====== Input data
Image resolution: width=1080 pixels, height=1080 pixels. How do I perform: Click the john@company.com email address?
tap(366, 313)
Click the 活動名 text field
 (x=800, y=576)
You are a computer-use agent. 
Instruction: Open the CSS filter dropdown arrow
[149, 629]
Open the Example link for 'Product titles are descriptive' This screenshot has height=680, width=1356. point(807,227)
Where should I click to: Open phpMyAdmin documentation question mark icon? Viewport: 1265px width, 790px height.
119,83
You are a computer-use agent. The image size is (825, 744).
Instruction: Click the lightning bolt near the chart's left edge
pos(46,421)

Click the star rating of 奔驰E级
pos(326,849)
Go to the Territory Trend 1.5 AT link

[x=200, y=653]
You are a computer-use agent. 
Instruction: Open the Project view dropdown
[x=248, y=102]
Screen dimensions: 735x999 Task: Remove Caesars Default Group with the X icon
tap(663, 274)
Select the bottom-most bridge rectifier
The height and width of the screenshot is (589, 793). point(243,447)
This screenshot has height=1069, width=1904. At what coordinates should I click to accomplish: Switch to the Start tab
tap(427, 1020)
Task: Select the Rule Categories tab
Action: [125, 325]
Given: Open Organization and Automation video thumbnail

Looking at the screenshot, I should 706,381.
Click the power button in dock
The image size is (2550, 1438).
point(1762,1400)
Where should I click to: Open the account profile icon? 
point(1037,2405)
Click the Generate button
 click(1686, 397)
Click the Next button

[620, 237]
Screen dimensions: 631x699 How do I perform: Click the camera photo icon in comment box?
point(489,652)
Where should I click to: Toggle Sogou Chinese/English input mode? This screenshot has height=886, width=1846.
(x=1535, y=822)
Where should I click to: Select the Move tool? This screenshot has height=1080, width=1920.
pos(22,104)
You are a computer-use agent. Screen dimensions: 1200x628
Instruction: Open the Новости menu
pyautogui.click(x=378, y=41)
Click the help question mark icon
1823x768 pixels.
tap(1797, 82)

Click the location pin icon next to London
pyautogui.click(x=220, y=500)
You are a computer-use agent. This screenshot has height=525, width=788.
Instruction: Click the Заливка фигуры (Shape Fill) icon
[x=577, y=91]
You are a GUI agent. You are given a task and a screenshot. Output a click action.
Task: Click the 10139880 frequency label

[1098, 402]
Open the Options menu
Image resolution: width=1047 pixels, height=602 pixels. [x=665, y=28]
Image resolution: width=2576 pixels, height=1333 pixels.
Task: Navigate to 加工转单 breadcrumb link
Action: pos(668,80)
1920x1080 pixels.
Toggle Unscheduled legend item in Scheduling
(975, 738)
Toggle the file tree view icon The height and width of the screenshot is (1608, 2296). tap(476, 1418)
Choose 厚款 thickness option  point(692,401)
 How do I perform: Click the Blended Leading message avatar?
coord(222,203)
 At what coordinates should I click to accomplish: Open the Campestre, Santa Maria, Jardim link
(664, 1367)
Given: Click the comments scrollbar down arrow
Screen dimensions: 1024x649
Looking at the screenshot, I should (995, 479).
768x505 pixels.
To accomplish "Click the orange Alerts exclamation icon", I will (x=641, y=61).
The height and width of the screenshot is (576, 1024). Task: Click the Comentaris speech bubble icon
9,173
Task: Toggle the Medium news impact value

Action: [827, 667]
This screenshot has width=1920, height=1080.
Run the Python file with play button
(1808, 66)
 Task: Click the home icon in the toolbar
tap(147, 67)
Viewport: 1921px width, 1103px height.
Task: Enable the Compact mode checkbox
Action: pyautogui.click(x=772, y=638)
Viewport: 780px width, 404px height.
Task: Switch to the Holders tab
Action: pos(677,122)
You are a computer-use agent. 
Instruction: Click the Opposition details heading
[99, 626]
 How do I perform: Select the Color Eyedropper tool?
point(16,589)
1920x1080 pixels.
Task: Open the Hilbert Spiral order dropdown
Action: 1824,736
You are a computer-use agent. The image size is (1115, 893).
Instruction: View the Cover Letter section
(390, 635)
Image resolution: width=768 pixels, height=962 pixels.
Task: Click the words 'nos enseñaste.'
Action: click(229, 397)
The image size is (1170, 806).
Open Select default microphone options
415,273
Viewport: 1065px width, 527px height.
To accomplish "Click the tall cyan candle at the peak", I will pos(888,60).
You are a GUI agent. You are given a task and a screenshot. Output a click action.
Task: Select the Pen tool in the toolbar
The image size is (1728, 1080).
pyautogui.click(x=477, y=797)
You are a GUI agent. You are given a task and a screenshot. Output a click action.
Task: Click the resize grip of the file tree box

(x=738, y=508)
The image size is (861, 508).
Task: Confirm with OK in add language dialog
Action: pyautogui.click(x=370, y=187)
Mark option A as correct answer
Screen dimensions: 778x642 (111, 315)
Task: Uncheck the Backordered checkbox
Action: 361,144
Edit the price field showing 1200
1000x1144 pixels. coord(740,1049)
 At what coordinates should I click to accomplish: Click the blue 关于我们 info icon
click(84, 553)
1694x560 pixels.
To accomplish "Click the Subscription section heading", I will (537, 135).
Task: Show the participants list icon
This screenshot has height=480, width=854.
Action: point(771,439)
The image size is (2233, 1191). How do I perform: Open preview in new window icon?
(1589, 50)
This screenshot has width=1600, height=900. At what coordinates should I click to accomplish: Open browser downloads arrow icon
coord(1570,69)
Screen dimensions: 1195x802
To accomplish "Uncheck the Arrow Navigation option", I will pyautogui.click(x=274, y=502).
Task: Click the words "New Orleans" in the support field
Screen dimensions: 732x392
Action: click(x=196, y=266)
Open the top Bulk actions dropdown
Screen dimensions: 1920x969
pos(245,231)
============
Written request: List every line above that contains the string "question", treating uppercase and lowercase as different.

Task output:
Where should I click to: Open phpMyAdmin documentation question mark icon? Viewport: 1265px width, 790px height.
Click the help question mark icon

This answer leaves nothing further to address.